- WORK INSTRUCTIONS -
Set down the complete data exactly as it appears below.

= Beginning of Section =

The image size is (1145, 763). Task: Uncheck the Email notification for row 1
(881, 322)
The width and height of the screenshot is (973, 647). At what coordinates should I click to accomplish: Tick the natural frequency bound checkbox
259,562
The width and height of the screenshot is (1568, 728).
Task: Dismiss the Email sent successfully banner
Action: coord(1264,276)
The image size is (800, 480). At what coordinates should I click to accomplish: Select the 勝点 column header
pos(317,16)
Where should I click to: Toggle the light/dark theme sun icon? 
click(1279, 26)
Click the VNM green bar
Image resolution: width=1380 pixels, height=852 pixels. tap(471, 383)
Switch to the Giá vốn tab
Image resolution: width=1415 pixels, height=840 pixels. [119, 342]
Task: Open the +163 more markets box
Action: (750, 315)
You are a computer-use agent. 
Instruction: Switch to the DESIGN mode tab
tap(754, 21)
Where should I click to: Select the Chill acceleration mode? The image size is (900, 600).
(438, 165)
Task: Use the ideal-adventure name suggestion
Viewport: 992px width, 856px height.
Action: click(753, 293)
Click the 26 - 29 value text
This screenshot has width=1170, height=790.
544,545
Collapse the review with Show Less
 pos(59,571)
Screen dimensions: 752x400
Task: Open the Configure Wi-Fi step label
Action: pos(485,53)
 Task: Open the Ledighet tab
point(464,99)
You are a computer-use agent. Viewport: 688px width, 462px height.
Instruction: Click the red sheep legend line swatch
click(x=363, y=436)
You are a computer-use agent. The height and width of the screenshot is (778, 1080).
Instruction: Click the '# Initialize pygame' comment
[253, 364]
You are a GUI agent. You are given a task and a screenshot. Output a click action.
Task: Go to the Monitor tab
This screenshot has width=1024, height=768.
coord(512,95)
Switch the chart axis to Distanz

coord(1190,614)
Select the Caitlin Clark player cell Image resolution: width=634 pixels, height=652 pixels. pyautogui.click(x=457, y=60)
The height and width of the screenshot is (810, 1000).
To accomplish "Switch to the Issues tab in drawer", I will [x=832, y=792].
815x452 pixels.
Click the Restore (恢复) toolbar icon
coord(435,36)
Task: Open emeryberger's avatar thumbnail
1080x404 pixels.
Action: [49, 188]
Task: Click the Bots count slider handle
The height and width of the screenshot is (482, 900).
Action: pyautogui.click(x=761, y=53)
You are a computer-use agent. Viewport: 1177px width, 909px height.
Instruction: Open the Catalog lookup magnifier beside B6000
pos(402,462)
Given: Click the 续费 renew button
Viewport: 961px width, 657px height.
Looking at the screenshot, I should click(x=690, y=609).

= End of Section =

- WORKED SOLUTION -
The image size is (1145, 763). Task: Uncheck the Email notification for row 1
(881, 322)
The width and height of the screenshot is (973, 647). At what coordinates should I click to accomplish: Tick the natural frequency bound checkbox
259,562
The width and height of the screenshot is (1568, 728).
Task: Dismiss the Email sent successfully banner
Action: coord(1264,276)
The image size is (800, 480). At what coordinates should I click to accomplish: Select the 勝点 column header
pos(317,16)
Where should I click to: Toggle the light/dark theme sun icon? 
click(1279, 26)
Click the VNM green bar
Image resolution: width=1380 pixels, height=852 pixels. tap(471, 383)
Switch to the Giá vốn tab
Image resolution: width=1415 pixels, height=840 pixels. [119, 342]
Task: Open the +163 more markets box
Action: (750, 315)
You are a computer-use agent. 
Instruction: Switch to the DESIGN mode tab
tap(754, 21)
Where should I click to: Select the Chill acceleration mode? The image size is (900, 600).
(438, 165)
Task: Use the ideal-adventure name suggestion
Viewport: 992px width, 856px height.
Action: click(753, 293)
Click the 26 - 29 value text
This screenshot has width=1170, height=790.
544,545
Collapse the review with Show Less
 pos(59,571)
Screen dimensions: 752x400
Task: Open the Configure Wi-Fi step label
Action: pos(485,53)
 Task: Open the Ledighet tab
point(464,99)
You are a computer-use agent. Viewport: 688px width, 462px height.
Instruction: Click the red sheep legend line swatch
click(x=363, y=436)
You are a computer-use agent. The height and width of the screenshot is (778, 1080).
Instruction: Click the '# Initialize pygame' comment
[253, 364]
You are a GUI agent. You are given a task and a screenshot. Output a click action.
Task: Go to the Monitor tab
This screenshot has width=1024, height=768.
coord(512,95)
Switch the chart axis to Distanz

coord(1190,614)
Select the Caitlin Clark player cell Image resolution: width=634 pixels, height=652 pixels. pyautogui.click(x=457, y=60)
The height and width of the screenshot is (810, 1000).
To accomplish "Switch to the Issues tab in drawer", I will [x=832, y=792].
815x452 pixels.
Click the Restore (恢复) toolbar icon
coord(435,36)
Task: Open emeryberger's avatar thumbnail
1080x404 pixels.
Action: [49, 188]
Task: Click the Bots count slider handle
The height and width of the screenshot is (482, 900).
Action: pyautogui.click(x=761, y=53)
You are a computer-use agent. Viewport: 1177px width, 909px height.
Instruction: Open the Catalog lookup magnifier beside B6000
pos(402,462)
Given: Click the 续费 renew button
Viewport: 961px width, 657px height.
Looking at the screenshot, I should click(x=690, y=609).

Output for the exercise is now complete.